Take this five samples, featured on the New York Times:
- The Independent Film Channel streams 22 short films by a relatively unknown artist.
- FEARnet, “the first multiplatform horror network” which is a joint venture of Comcast, Sony Pictures and Lionsgate, also has its programming online; it makes its money from banner advertisements.
- The nonprofit Jewish Television Network streams music videos by Jewish performers, cooking shows, Israeli news programs and religious services. This short of broadcast is hard to find on mainstream television.
- Also, the DVD rental company Netfilx allows watching 3,000 television episodes and movies on demand in streaming high-quality video.
- ReelTime who rent titles, for $1 each, to be watched on computers’ screen or on television’s larger screen (once the computer is connected). Some of their contents comes straight from ReelTime, or if are pulled from subscribers’ that have previously downloaded from a peer-to-peer network.
A BitTorrent for cell phones
A Malaysian tech firm called mBit is setting up a peer-to-peer system to cell phones.
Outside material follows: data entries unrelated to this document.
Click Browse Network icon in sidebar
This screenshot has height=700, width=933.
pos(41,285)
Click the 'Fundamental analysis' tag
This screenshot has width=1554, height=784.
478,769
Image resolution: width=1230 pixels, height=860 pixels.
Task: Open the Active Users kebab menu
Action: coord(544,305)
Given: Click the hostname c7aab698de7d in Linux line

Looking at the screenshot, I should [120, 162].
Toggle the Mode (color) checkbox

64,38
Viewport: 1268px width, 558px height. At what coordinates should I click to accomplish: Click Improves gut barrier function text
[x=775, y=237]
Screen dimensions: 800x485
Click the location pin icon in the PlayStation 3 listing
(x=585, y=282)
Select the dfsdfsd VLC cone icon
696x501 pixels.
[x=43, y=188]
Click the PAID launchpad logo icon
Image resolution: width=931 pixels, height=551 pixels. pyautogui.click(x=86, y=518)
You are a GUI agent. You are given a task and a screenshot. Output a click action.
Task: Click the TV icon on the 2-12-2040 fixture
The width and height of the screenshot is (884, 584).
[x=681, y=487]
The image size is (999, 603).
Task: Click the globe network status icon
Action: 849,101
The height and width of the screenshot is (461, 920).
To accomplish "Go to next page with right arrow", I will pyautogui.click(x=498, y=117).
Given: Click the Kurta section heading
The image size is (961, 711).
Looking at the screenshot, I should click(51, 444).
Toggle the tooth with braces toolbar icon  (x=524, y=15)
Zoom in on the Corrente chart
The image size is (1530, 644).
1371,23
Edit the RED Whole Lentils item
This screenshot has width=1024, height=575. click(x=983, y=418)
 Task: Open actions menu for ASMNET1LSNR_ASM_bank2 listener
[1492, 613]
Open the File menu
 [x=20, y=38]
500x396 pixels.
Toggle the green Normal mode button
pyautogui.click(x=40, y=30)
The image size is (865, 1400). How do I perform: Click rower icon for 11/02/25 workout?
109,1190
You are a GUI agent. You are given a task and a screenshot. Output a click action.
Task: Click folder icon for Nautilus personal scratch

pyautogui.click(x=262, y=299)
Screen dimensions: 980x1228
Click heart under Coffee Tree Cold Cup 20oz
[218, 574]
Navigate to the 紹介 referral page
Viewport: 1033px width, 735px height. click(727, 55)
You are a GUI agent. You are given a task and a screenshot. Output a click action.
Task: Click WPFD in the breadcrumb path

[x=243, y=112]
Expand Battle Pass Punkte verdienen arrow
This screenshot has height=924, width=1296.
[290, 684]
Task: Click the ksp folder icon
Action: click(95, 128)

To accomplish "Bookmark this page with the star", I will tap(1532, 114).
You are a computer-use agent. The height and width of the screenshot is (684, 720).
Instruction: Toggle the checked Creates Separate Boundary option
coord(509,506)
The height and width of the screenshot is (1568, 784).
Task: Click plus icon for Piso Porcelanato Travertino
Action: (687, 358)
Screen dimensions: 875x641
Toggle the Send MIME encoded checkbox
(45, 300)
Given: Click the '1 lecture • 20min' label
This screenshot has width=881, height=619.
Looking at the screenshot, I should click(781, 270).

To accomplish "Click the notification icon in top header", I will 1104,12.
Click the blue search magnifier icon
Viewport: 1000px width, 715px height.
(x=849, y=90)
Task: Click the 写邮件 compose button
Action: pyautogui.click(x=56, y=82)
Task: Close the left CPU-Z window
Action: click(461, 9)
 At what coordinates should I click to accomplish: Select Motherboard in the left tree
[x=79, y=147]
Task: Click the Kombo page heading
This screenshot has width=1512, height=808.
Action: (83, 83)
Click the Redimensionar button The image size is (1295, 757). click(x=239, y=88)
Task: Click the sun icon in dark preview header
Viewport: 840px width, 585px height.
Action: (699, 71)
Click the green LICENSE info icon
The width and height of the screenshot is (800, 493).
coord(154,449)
It is a BitTorrent-like service, which grabs small pieces of big files from multiple cell phones simultaneously. So millions of users will be able to send large files, like 50MB movies captured on a cell phone, using a kind of mobile super distribution network.
mBit firm wants to sell its software to 3G and 4G providers across Asia, like NTT DoCoMo. And they are planning to charge $2.50 per user per month.
Also, BitTorrent software has been modified for cell phones before, but required an Internet connection, just like a PC.
A free DVR without ad skipping
Time Warner Cable, the U.S.’ second-largest cable provider, behind Comcast, will offer its customers in October a free service called Look Back, which will let them record any television show without skipping through the commercials. The fast-forwarding function will be turned off.
This radically different approach from other companies that sell DVR (Digital Video Recorder) services, gives a sort of control to customers over the television schedule, but does not avoid the unwanted advertising. Unlike DVR services, Look Back will not let people keep a library of older recorded programs.
DVRs are now in about 17 percent of American households, and that figure is growing rapidly as more cable operators sell the service. For this service, people pay $10 or so every month to cable companies or to TiVo.
Google Maps embed code coming soon
Make it easy to embed stuff onto blogs and sites, and you will have instant syndication. Coming soon Google Maps will allow people to embed a map with just a snippet of code, the same way you embed any viral video coming from an advanced platform.